### [Exercise description]
Using the records below, output the stretch that opens with the line containing "Click the More Shapes button" and closes with the line containing "Given: Open the", exactly and including both lines, with nothing more.

### [Information supplied]
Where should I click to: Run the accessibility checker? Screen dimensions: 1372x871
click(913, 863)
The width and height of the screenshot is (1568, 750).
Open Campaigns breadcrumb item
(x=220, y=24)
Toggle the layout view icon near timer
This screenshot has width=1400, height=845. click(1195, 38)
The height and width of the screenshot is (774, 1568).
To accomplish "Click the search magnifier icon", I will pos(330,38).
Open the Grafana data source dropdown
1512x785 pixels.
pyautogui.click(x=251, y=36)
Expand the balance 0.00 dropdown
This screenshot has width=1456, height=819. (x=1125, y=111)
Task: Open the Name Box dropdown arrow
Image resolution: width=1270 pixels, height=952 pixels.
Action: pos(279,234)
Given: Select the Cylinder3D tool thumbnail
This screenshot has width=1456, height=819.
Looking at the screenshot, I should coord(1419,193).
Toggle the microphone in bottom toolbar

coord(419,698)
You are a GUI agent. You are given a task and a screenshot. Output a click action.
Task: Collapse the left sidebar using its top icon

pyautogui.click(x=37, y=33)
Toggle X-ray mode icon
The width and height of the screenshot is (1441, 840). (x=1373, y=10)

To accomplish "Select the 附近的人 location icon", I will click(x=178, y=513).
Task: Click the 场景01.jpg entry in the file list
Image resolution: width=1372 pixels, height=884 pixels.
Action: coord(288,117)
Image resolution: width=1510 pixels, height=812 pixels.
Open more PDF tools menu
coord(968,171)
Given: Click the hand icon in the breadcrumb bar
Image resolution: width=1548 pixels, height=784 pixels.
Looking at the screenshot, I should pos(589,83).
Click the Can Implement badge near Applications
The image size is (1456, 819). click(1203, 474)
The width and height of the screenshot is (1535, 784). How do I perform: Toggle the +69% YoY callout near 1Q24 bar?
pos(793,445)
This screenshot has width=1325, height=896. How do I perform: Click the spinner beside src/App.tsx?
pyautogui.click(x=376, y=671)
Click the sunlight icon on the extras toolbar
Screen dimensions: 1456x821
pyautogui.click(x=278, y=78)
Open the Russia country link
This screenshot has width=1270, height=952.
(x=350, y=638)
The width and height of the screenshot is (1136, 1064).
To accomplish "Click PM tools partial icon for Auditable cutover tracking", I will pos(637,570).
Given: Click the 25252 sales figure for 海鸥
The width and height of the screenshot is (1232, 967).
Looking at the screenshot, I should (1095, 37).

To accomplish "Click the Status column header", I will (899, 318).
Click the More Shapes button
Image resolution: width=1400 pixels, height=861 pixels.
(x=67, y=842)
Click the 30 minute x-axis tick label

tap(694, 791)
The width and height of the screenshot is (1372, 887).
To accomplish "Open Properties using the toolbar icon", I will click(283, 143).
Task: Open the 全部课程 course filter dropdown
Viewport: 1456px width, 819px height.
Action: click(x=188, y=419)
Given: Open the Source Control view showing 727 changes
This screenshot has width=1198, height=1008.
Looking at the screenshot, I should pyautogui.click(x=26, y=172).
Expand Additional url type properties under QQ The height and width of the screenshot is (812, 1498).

### [Answer box]
Click the More Shapes button
Image resolution: width=1400 pixels, height=861 pixels.
(x=67, y=842)
Click the 30 minute x-axis tick label

tap(694, 791)
The width and height of the screenshot is (1372, 887).
To accomplish "Open Properties using the toolbar icon", I will click(283, 143).
Task: Open the 全部课程 course filter dropdown
Viewport: 1456px width, 819px height.
Action: click(x=188, y=419)
Given: Open the Source Control view showing 727 changes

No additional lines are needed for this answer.